Friederike Kühl – Foto © O-Ton

Eine kleine Sehnsucht – Lieder und Chansons aus den 1920-er Jahren heißt das Programm, mit dem die vier Musiker das Publikum in eine Zeit entführen wollen, in der Friedrich Hollaender Schlager nach Schlager komponierte. Und so liegt es nahe, dass Kühl mit Wenn ich mir was wünschen dürfte – Kitschtango eröffnet. Marlene Dietrich sang das sentimentale, aber intelligent verfasste Lied in der Klavierbegleitung von Hollaender und errang damit viele Erfolge. Jetzt bringen Kühl und Bitton eine Fassung mit leichtem Hang zur Dramatik. Nach solcher Eröffnung ist ein wenig Humor angesagt. Und dafür war Mischa Spoliansky immer gut. Unter dem Titel Ich hab‘, ich bin, ich wär‘ singt Kuhfeld den Text von Marcellus Schiffer, der in früheren Zeiten als Liebeslied einer Dame angesagt war und wesentlich flüssiger vorgetragen wurde. In der Interpretation des Sängers werden mehr Unterbrechungen gesetzt, so dass der Humor in den Vordergrund tritt. Und Kuhfeld versteht es bereits jetzt hervorragend, das Geschlecht in Frage zu stellen – übrigens keineswegs eine Erfindung heutiger Ideologen, sondern in den 1920-ern geradezu ein Lebensgefühl. Gleich drei Lieder folgen, die in Musik und Text von Hollaender stammen. Die Kleptomanin singt Kühl, Die zersägte Dame darf Hiller vortragen und Kuhfeld widmet sich dem Titellied des heutigen Abends: Eine kleine Sehnsucht. Während die ersten beiden den ganz eigenen Humor jener Zeit erfassen, lässt der Sänger die Wünsche der Menschen im Tango-Rhythmus erklingen. Das bringen Kuhfeld und Bitton übrigens fast besser hin als Ute Lemper, die es in großer Orchesterfassung aufnahm. Auch Kühl befasst sich mit den Sehnsüchten der Menschen, wenn sie ein Lied vorträgt, das Theo Mackeben zu einem Text von Hans Fritz Beckmann komponierte. So oder so ist das Leben hat auch Hildegard Knef interpretiert. Sie hat das große Orchester hinter sich, aber ganz ehrlich: dann lieber Kühl und Bitton. Bei den beiden ist es doch weniger Schlager, dafür ein wenig mehr Tiefgang.
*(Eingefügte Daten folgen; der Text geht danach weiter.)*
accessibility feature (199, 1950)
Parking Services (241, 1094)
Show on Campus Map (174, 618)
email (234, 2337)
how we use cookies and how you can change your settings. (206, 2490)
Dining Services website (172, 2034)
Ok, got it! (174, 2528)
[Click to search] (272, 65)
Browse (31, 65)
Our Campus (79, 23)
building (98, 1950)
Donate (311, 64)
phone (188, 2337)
Hiller wirkt in ihren Moderationen etwas unkonzentriert, was sie in den kommenden gesanglichen Vorträgen leicht ausgleicht. Wie zum Beispiel im nachfolgenden Nannas Lied von Kurt Weill und Bert Brecht. Überhaupt wird es bei den folgenden Chansons etwas sozialkritischer. Egal, ob es um Das Mädchen mit den Schwefelhölzern von Hollaender geht, das Kühl überzeugend als theatralische Erzählung darbietet, oder um den Bilbao-Song von Weill und Brecht, den Kuhfeld geradezu eruptiv anlegt, was nun wirklich Geschmackssache ist. Aus dem Musical Lady in the Dark von Kurt Weill trägt Hiller My Ship vor.
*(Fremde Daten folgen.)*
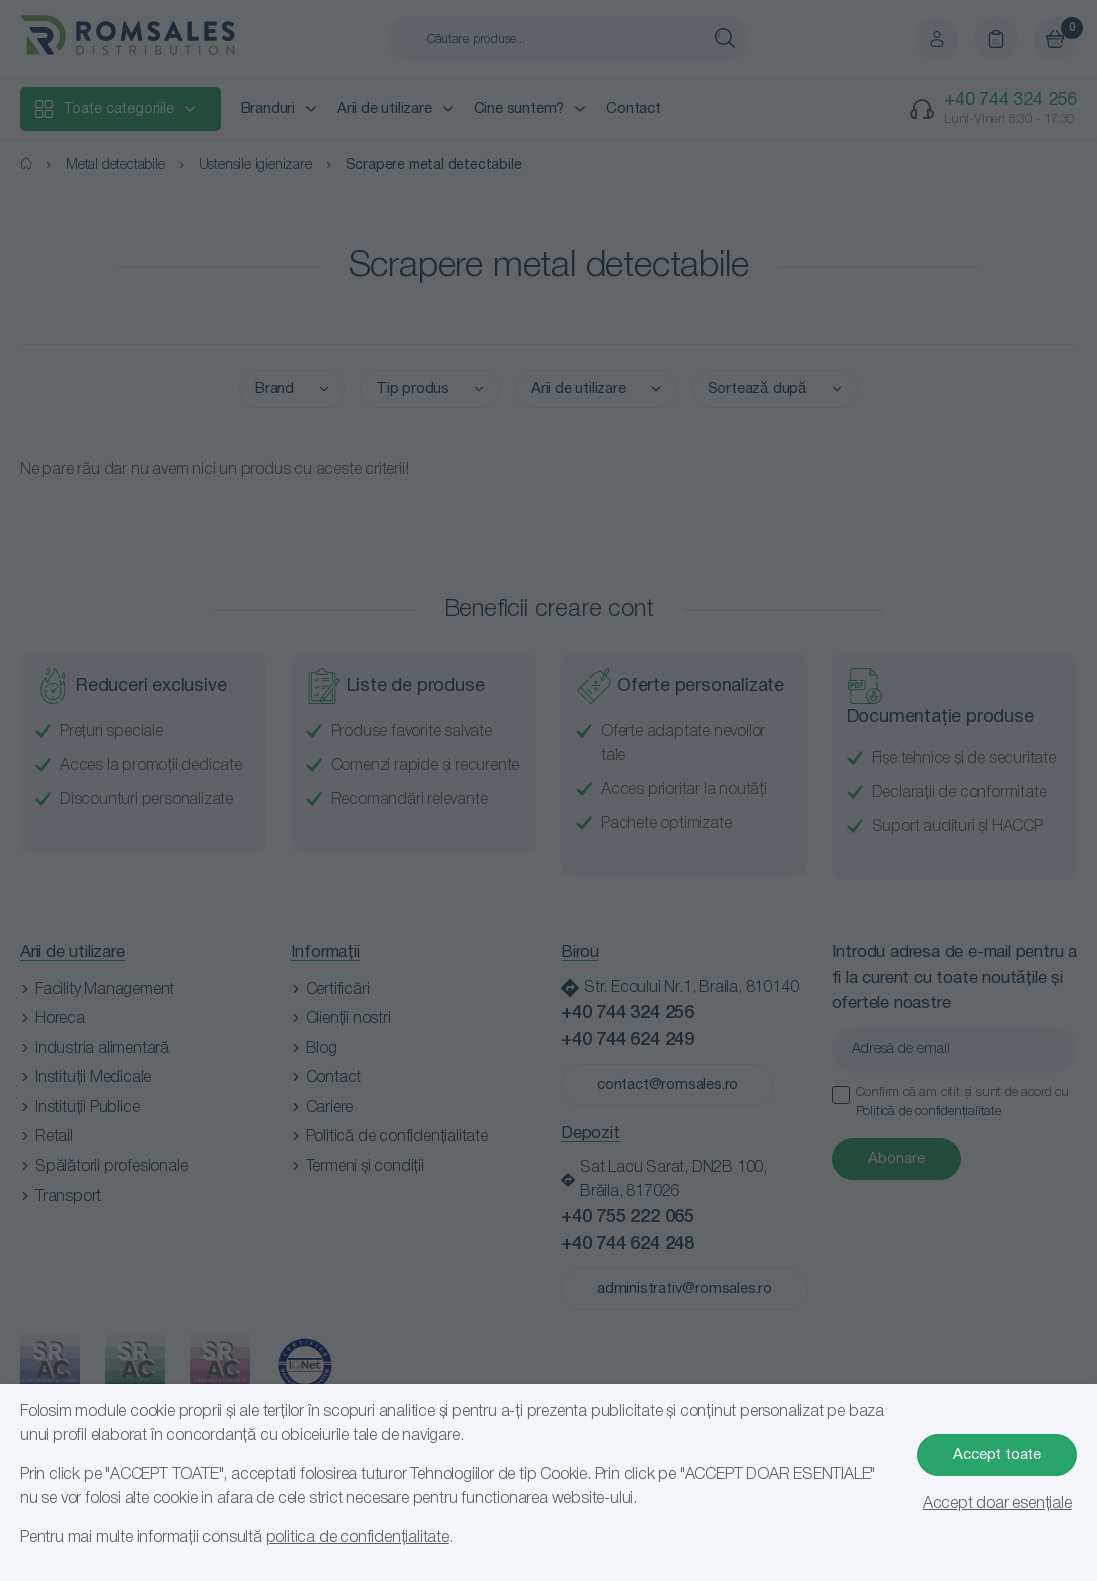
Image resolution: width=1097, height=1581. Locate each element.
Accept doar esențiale (997, 1504)
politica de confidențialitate (357, 1538)
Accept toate (997, 1455)
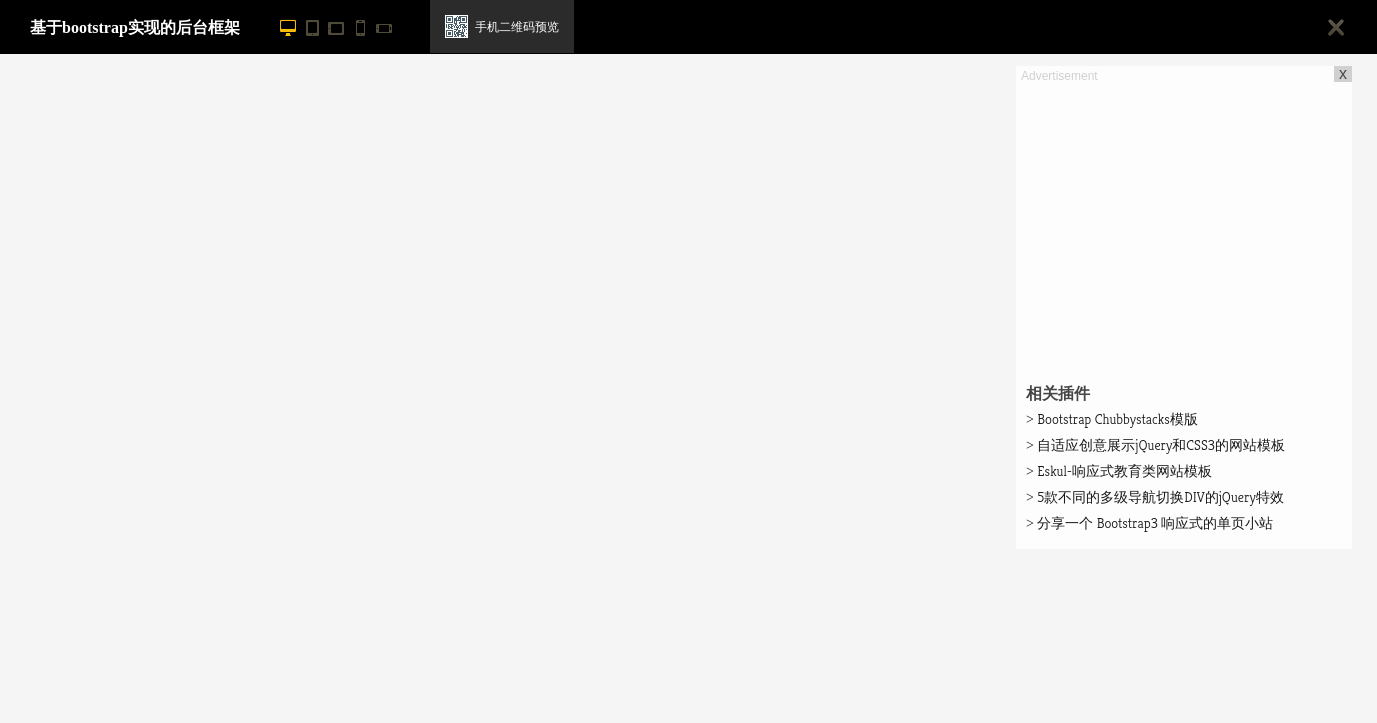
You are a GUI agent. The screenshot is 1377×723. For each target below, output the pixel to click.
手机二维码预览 (517, 27)
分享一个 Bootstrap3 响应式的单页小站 (1149, 523)
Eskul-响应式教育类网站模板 (1119, 471)
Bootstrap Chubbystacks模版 (1112, 419)
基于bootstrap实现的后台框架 (135, 27)
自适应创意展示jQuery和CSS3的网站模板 (1155, 445)
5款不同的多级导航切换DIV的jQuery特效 (1155, 497)
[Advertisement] (1184, 226)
Ist der Gesang schon aller Ehren wert, begeistern die Sänger immer wieder mit ihren kleinen Tableaux vivants. Ausgesprochen androgyn gibt sich Kuhfeld abermals mit Spolianskys Baby, wenn du unartig bist. So ganz nebenbei streut Hiller den Welthit Ich bin von Kopf bis Fuß auf Liebe eingestellt ein, zu dem Kühl und Kuhfeld mitsummen. Der stammt übrigens ebenfalls von Hollaender. In den folgenden Liedern geht es wieder um die Beziehungen, wenn Kuhfeld die junge Dame – oder etwa nicht – in ein blaues Himmelsbett einlädt, die Stoßseufzer einer Dame in bewegter Nacht von Klüh einen wundervollen Kurt-Tucholsky-Text zur Hollaender-Musik rezitiert oder Kuhfeld und Hiller das erste Duett mit Totaler Verfremdung anstimmen.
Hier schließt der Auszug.